Are you letting the right people access and change the right pages while prohibiting everyone else from doing so? Tests should be strategically designed to test each role and its access permissions.
How are you going to ensure that your application is always up and running so that users are able to access their data at any time? To minimize downtime, it’s important to ensure you have an adequate system for logging failure events and repair times.
What are you doing to ensure that users’ data is secure so that it can only be seen by the right people at the right times?
How do you guarantee that all of the data in your applications is accurate and up to date?
Each of these factors represents an array of potential security vulnerabilities that should be addressed during development and testing. Ensuring that you’re writing all of the necessary manual or automated tests to identify vulnerabilities can significantly reduce the cost of developing and maintaining software. According to TechBeacon, “Catching bugs before they are shipped in production code can save anywhere from 20 percent to 50 percent, according to one large insurance firm’s estimate, and reduce the cost of fixing a bug by as much as 100-fold.” But to be successful with testing — particularly at a time when any application needs to undergo hundreds of tests every time new code is deployed — you need to be able to keep track of lots of critical information. For example, you need to know which tests have been run when and by whom. You’ll also want to know what version of code they ran their tests against. Plus, it’s important to be able to quickly see what the original security requirements were so you can address issues swiftly.
With so many people involved in the quality assurance process, you need a way to store test results and other related information so that there’s visibility and transparency. That way all of the right people can access the information quickly and efficiently.
Application security testing best practices
When it comes to maintaining the security of your apps, testing is essential. And to do that effectively, you need to have the right tools to help you along the way. It’s critical to have a testing tool that can help you keep track of whether you’re executing all of the appropriate security tests across all iterations and releases. That should include who ran the security tests and when, as well as any relevant notes from the test executor.
Results storage and retrieval
You should also be able to both store the results of all of your security tests in one place and upload automated test results seamlessly using an automation host or API. Not only that, any tool that you use should give you the ability to create custom fields or provide some other way for you to categorize security tests to help facilitate searches.
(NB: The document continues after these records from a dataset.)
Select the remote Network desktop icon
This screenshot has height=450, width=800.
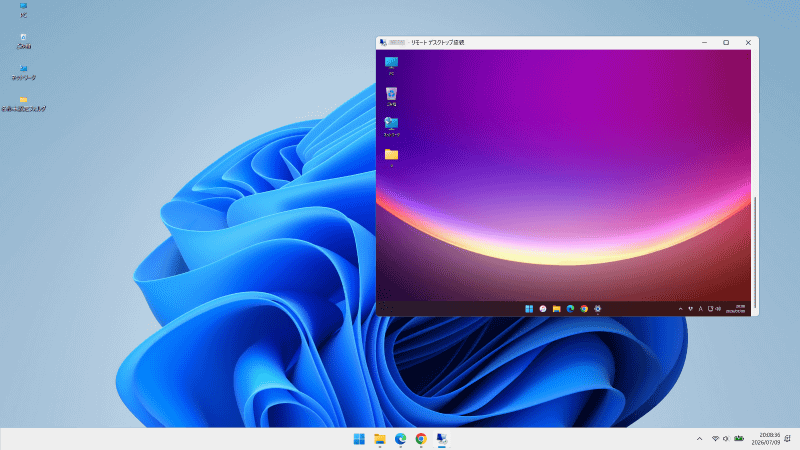(391, 127)
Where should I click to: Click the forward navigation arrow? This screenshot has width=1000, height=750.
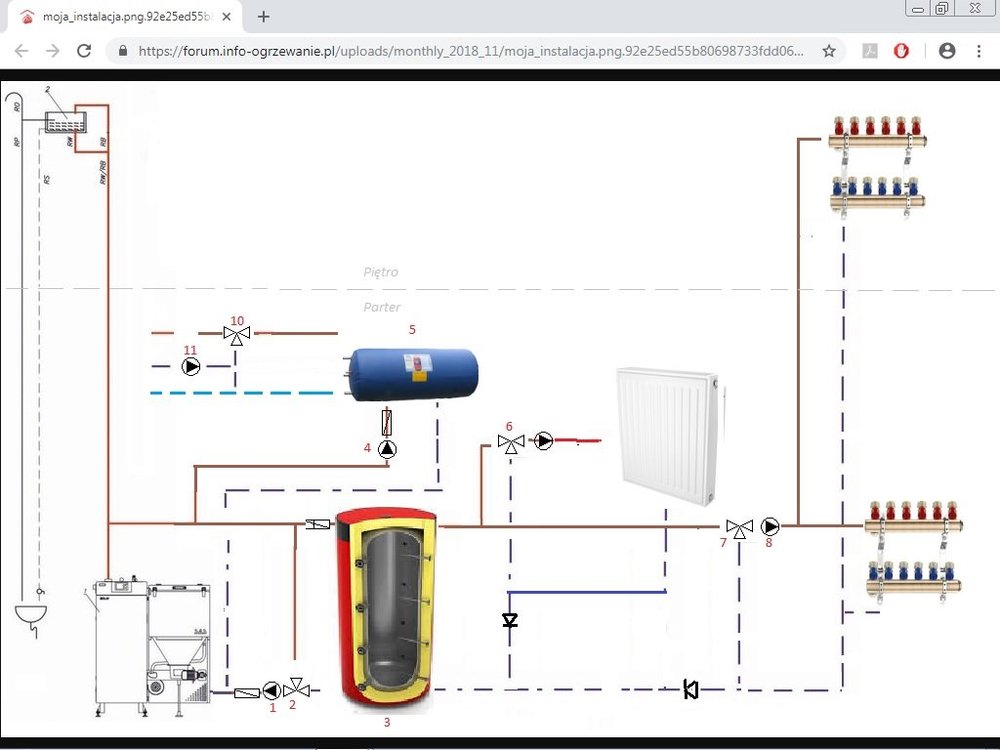click(x=53, y=51)
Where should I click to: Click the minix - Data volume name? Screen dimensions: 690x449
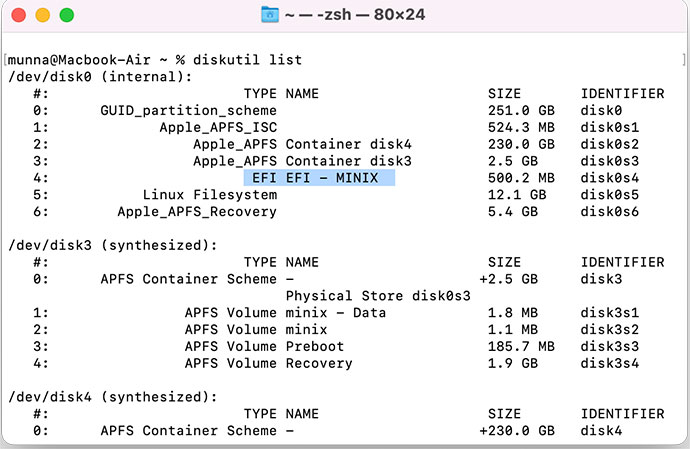pyautogui.click(x=335, y=313)
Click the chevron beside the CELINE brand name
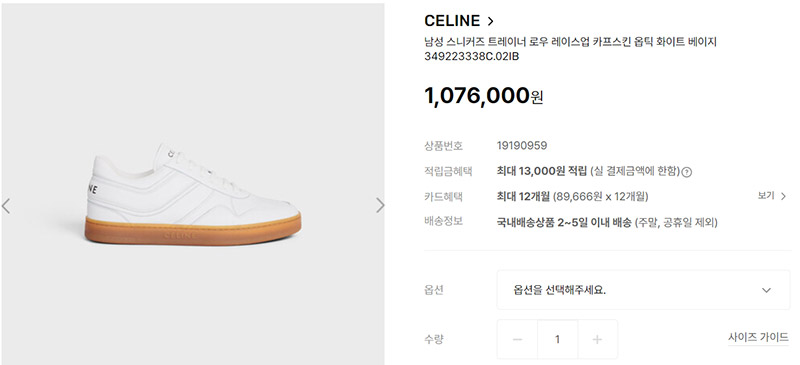This screenshot has height=365, width=800. point(490,21)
Last, but certainly not least, you need to be able to conduct a risk analysis. This is particularly true if you’re taking an iterative approach to software development. That’s because there’s just no way that you can test everything. With the risk analysis, however, you can focus the time and resources that you have available on hitting your app’s highest-risk security vulnerabilities, while tracing risk requirements.
Prioritizing security testing is essential for protecting your organization’s assets, reputation and software users, as well as for gaining efficiencies and reducing the bottom line. As such, it’s critical that you adopt a risk-based approach to testing.